* **The task**: Return, exactly and in full, the lines of the records below starting at the one with "Where should I click to: Click the Print" and ending at the one with "Task: Collapse the 'project", and no other lines.
-------- Dataset extract
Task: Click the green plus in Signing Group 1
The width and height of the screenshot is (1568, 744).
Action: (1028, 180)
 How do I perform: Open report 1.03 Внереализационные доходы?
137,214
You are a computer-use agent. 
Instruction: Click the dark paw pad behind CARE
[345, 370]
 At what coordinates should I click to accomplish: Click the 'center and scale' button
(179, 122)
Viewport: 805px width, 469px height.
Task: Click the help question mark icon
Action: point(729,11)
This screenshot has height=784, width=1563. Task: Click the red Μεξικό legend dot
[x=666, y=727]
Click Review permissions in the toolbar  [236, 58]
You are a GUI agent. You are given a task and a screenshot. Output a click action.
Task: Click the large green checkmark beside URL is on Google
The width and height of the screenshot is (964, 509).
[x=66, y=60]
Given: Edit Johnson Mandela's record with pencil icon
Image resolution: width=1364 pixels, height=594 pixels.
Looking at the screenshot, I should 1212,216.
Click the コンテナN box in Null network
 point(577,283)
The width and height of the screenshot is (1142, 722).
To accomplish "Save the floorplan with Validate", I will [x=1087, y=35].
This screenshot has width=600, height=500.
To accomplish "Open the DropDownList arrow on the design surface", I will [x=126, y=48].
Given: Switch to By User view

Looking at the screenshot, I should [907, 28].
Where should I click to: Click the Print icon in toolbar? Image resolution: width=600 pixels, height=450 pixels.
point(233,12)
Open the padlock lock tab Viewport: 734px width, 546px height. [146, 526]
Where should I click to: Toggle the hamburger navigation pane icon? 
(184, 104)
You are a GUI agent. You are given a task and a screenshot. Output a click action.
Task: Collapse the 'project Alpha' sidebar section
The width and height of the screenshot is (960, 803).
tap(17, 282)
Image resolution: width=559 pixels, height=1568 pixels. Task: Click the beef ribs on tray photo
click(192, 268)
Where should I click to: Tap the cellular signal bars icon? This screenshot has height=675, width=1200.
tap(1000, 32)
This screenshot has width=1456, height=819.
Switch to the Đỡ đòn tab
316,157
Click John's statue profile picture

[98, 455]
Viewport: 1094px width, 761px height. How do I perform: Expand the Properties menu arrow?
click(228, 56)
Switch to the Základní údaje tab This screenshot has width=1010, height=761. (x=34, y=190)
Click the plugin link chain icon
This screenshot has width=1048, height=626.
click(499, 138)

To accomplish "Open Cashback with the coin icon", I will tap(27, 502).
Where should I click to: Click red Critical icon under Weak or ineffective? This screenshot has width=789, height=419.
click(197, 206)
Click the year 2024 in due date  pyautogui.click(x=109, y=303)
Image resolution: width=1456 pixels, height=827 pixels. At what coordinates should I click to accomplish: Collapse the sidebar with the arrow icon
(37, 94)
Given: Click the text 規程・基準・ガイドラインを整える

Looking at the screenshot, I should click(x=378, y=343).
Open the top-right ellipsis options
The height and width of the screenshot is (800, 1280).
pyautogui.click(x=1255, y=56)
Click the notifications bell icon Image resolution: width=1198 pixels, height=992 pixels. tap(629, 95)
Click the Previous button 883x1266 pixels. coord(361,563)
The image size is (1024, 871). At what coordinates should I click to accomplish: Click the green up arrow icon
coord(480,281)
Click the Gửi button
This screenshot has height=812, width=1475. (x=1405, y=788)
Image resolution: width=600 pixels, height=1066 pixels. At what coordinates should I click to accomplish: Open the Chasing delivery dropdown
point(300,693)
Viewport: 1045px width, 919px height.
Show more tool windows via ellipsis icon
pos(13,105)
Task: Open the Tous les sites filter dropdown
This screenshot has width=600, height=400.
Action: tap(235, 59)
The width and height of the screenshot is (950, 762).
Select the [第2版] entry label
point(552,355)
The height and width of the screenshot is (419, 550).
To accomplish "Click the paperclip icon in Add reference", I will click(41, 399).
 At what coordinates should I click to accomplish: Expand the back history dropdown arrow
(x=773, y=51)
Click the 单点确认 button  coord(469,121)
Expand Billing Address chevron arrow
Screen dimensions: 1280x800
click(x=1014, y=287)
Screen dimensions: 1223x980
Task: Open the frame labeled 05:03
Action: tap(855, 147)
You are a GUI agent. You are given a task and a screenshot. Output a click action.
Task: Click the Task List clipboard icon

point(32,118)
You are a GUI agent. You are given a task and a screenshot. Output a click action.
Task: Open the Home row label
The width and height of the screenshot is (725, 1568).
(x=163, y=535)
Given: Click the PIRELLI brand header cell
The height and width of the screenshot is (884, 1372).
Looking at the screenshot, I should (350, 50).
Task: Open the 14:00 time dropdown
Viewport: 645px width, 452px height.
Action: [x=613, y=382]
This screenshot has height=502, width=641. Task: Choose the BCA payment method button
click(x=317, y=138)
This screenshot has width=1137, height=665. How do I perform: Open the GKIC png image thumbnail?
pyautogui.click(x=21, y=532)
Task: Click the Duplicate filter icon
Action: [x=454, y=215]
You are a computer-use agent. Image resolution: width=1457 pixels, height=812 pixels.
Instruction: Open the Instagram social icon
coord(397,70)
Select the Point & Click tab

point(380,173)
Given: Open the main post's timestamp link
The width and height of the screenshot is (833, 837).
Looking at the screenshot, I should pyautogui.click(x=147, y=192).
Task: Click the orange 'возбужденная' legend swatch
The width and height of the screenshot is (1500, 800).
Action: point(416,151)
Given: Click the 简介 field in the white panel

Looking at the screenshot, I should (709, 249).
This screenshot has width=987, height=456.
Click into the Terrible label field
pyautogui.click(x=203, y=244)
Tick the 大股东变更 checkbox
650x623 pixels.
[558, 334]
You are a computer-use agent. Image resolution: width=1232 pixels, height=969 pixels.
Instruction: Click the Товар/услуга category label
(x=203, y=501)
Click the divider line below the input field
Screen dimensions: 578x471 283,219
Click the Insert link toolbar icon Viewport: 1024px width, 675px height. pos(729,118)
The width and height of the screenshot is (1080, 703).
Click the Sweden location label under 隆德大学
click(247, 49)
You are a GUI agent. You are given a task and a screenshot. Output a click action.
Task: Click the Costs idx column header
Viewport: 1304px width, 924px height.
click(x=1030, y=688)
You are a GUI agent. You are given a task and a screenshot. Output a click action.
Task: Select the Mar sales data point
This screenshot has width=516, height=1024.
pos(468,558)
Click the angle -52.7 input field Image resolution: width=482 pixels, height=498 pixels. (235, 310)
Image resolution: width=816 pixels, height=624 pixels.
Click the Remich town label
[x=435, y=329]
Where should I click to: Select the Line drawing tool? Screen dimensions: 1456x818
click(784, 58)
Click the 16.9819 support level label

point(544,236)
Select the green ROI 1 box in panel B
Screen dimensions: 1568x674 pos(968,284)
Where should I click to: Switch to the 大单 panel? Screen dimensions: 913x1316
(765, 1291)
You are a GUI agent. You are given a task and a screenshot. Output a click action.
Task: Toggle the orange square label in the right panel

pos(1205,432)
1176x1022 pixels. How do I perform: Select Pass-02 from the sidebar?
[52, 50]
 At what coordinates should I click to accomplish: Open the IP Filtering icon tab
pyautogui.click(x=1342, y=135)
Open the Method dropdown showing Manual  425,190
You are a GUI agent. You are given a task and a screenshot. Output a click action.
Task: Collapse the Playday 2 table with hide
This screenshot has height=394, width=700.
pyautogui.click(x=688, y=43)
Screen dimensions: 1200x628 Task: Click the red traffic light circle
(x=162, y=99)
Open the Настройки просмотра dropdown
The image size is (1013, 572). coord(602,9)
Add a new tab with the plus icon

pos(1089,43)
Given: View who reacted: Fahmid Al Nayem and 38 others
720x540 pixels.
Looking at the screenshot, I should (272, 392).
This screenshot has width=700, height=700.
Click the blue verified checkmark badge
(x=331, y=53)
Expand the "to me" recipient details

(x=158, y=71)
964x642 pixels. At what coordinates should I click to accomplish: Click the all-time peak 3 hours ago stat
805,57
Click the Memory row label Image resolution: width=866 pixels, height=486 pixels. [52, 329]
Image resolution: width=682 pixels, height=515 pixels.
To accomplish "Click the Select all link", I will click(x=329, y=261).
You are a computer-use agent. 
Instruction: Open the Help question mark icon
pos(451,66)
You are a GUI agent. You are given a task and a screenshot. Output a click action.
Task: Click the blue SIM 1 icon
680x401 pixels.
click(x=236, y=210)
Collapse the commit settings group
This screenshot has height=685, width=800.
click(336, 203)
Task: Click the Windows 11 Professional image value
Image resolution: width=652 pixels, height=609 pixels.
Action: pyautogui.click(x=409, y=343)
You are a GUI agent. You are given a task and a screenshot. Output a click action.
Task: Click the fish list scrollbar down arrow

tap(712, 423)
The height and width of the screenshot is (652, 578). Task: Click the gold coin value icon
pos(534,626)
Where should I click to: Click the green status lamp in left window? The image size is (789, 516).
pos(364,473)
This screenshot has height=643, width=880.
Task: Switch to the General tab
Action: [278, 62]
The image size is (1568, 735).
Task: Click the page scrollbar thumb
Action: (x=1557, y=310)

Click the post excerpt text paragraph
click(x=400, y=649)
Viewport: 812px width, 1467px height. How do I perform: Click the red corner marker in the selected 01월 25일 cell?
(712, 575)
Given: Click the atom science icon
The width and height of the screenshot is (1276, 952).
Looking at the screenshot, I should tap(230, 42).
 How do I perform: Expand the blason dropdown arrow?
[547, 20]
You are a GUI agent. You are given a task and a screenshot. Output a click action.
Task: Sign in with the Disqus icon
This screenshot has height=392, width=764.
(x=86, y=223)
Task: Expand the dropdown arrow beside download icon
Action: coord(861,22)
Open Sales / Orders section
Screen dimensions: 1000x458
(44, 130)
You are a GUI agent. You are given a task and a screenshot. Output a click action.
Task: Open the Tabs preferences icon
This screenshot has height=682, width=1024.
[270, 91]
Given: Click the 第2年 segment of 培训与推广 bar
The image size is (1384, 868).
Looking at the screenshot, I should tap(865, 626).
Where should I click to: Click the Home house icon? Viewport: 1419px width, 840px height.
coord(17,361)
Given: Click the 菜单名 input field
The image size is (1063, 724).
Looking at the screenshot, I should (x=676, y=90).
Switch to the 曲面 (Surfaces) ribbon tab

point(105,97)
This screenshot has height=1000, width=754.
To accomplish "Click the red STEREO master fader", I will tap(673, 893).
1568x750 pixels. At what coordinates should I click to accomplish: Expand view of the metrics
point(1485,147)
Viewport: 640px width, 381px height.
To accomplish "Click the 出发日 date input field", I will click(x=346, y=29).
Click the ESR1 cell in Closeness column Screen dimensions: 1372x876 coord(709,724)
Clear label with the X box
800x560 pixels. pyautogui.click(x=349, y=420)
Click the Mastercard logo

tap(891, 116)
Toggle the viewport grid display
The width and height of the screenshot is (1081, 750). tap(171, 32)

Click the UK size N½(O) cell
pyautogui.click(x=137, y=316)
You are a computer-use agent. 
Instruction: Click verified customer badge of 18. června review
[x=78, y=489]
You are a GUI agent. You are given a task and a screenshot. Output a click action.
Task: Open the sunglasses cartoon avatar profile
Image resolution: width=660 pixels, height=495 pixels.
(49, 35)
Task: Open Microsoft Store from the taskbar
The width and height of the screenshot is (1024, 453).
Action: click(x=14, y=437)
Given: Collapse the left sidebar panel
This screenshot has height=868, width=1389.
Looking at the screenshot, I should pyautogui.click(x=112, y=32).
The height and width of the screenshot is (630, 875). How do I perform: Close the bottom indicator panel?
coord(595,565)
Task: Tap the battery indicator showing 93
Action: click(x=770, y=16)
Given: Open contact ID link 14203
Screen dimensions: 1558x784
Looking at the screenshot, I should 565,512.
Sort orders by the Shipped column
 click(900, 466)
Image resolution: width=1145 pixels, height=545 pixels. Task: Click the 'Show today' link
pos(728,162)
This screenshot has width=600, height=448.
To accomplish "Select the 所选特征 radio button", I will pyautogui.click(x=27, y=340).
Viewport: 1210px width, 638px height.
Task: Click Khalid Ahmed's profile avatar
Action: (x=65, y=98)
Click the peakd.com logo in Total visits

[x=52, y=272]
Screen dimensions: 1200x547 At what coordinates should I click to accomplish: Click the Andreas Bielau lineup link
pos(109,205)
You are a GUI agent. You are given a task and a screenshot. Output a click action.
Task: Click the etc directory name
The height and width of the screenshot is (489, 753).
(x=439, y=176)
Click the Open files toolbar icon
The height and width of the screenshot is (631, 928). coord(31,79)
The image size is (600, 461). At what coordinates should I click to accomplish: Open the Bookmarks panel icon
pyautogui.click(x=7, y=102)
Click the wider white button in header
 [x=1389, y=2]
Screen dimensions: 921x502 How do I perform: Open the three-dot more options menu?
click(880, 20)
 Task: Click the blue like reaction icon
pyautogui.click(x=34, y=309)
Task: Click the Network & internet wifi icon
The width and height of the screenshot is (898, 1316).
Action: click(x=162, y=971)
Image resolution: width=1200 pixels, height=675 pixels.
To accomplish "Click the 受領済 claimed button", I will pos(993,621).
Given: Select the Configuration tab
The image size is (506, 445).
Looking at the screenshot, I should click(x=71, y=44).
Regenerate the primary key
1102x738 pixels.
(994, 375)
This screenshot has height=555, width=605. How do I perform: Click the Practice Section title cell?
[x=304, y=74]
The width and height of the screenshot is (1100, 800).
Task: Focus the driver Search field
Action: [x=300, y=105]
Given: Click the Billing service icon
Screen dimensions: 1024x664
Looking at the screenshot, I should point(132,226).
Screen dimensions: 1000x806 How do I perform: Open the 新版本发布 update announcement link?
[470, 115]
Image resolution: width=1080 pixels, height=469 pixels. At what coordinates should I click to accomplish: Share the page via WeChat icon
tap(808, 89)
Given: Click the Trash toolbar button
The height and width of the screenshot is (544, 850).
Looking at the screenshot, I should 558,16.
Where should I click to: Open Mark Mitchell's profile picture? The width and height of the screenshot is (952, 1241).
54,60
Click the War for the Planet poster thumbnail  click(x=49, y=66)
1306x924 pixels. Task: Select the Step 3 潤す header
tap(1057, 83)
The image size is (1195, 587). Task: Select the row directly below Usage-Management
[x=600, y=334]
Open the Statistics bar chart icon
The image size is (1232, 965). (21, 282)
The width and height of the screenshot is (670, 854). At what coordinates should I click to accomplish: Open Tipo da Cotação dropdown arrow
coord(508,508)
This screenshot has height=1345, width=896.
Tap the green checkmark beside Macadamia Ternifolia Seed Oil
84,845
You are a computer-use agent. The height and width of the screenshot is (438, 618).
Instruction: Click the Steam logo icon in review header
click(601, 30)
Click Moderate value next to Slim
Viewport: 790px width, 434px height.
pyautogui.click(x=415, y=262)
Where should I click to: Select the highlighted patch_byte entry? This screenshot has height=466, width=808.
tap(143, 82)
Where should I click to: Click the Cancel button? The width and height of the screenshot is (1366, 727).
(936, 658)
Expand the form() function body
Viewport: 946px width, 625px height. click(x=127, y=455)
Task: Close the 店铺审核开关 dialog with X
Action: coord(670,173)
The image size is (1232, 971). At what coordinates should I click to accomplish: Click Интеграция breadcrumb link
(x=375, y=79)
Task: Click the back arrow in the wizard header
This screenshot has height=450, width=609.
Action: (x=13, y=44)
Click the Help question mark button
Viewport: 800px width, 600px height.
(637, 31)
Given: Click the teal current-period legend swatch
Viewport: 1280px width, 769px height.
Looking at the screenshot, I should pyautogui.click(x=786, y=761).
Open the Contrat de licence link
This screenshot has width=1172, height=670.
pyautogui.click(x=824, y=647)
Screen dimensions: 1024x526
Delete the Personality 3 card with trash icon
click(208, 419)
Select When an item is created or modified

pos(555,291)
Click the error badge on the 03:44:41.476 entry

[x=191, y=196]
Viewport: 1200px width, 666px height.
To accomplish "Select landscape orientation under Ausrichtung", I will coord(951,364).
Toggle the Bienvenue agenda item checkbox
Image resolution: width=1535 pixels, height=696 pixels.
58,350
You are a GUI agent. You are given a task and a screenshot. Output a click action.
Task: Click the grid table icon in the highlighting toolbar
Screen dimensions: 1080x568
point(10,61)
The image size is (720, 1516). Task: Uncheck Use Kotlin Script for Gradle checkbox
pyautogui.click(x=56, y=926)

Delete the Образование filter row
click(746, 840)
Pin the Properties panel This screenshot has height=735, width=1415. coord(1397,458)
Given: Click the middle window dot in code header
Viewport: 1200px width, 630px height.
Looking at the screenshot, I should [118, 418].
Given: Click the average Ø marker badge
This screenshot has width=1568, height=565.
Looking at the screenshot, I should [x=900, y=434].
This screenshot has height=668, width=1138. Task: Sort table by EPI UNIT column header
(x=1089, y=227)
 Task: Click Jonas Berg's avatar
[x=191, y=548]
----------------
* **Answer section**:
Where should I click to: Click the Print icon in toolbar? Image resolution: width=600 pixels, height=450 pixels.
point(233,12)
Open the padlock lock tab Viewport: 734px width, 546px height. [146, 526]
Where should I click to: Toggle the hamburger navigation pane icon? 
(184, 104)
You are a GUI agent. You are given a task and a screenshot. Output a click action.
Task: Collapse the 'project Alpha' sidebar section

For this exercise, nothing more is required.